Gorongosa Nationalpark

Der Gorongosa Nationalpark liegt im Zentrum Mosambiks am südlichen Rand des Ostafrikanischen Grabenbruchs und gilt als eines der eindrucksvollsten Beispiele für die Rückkehr einer nahezu verlorenen Wildnis. Weite Ebenen, saisonale Überschwemmungsflächen und Flusssysteme prägen das Landschaftsbild, während sich im Hintergrund der bewaldete Mount Gorongosa erhebt. Nach den Zerstörungen des Bürgerkriegs wurde das Gebiet über Jahre hinweg renaturiert und hat sich zu einem bedeutenden Naturschutzprojekt im südlichen Afrika entwickelt.

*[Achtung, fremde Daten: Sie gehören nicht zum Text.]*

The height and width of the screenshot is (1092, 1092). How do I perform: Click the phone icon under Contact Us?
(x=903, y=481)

Im Zentrum des Parks liegt der Lake Urema mit seinen fruchtbaren Ebenen, die zahlreiche Tierarten anziehen. Pirschfahrten und geführte Wanderungen ermöglichen intensive Naturerlebnisse. Beobachtet werden unter anderem Elefanten, Löwen, Büffel, Flusspferde und Krokodile sowie verschiedene Antilopenarten wie Wasserböcke und Riedböcke. Auch die Vogelwelt ist besonders vielfältig, vor allem in den Feuchtgebieten.

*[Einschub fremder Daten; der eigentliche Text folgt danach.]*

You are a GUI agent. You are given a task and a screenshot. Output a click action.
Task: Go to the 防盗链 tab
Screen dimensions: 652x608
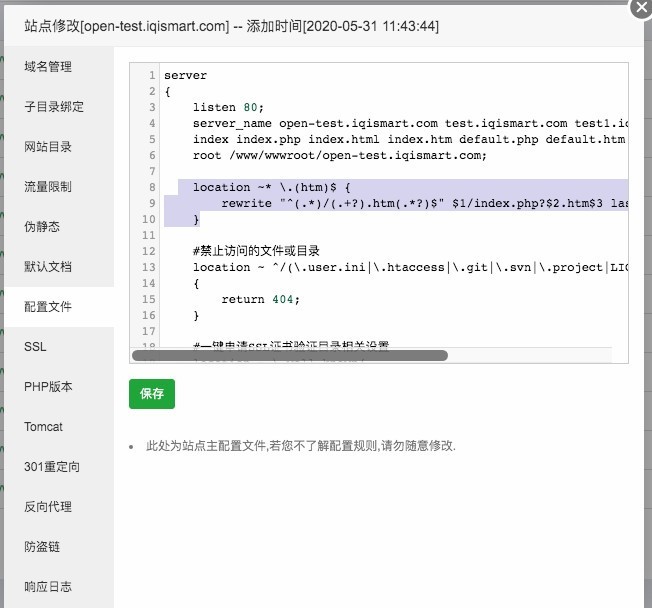click(42, 547)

Die Vegetation reicht von offenen Graslandschaften über Akazien- und Palmensavannen bis hin zu dichtem Regenwald an den Hängen des Mount Gorongosa. Typische Pflanzen sind Fieberbäume, Baobabs und verschiedene Palmenarten. Die unterschiedlichen Lebensräume schaffen eine hohe Biodiversität und machen den Park zu einem abwechslungsreichen Ziel für Safari- und Naturreisen.